Records provided
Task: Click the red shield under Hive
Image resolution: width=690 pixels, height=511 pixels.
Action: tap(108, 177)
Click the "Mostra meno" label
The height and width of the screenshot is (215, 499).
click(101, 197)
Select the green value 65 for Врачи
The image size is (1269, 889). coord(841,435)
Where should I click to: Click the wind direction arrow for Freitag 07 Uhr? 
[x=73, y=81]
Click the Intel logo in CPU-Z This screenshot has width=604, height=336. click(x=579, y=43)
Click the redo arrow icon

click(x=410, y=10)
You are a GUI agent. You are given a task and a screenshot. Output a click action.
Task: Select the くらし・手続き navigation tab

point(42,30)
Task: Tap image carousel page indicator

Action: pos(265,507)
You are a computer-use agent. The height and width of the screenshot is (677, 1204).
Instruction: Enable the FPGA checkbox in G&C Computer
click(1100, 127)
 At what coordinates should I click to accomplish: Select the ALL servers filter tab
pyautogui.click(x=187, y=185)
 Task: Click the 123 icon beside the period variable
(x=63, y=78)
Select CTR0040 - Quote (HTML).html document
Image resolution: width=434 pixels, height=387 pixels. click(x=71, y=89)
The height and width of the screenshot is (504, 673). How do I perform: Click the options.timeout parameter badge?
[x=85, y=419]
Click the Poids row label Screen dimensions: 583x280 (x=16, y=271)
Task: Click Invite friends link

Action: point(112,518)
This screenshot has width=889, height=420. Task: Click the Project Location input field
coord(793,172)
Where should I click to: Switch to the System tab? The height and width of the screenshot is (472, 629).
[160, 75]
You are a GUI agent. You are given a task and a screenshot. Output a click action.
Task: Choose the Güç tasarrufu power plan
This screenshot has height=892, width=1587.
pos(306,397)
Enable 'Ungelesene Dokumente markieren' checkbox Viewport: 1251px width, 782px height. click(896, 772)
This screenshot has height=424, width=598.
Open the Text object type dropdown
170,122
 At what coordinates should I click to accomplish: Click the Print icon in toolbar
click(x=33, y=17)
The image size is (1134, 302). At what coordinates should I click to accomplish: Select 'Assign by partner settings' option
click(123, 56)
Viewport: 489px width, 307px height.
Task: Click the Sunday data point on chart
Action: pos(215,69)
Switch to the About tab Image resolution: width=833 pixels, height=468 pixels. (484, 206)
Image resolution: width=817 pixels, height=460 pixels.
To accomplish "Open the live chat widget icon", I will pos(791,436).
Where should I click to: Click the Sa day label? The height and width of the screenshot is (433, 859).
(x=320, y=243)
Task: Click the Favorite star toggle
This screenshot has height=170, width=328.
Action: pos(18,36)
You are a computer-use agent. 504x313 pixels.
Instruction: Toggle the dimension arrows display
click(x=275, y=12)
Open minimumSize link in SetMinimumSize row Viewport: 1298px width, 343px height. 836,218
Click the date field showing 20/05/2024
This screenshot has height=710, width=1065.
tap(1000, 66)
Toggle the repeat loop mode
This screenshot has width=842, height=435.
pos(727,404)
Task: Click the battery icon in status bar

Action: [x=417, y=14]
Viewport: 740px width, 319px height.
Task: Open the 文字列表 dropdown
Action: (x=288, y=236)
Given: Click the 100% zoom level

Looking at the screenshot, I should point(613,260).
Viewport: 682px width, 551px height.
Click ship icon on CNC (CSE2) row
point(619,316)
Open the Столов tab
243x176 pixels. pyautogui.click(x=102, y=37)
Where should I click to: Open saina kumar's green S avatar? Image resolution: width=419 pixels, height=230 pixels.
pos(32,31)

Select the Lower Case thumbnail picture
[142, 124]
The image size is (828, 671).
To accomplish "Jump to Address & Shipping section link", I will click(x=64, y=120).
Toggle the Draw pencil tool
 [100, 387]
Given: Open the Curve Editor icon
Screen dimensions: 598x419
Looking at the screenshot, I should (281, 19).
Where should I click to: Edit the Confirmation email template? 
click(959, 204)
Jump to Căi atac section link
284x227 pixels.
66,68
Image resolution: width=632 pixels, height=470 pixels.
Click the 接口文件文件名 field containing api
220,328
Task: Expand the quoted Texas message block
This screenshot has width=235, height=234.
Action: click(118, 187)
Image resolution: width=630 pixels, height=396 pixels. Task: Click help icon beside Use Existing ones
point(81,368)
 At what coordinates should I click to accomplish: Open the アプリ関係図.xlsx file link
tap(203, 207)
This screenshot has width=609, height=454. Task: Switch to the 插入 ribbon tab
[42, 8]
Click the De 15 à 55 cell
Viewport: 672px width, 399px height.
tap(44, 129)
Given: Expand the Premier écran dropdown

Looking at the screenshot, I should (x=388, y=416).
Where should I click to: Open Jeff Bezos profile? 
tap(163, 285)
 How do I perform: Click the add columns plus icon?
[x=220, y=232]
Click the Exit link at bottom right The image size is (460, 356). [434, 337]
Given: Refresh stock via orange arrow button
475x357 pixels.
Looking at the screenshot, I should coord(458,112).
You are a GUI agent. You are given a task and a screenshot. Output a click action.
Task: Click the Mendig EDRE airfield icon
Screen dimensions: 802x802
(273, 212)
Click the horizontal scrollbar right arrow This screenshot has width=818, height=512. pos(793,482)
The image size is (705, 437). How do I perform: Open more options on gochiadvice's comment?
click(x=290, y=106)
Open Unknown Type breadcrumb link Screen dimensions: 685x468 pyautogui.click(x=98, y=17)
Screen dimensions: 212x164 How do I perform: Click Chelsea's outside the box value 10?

Exercise brief
The expected answer is a copy of each line in the listing above that contains "right".

Reply
Click the Exit link at bottom right The image size is (460, 356). [434, 337]
Click the horizontal scrollbar right arrow This screenshot has width=818, height=512. pos(793,482)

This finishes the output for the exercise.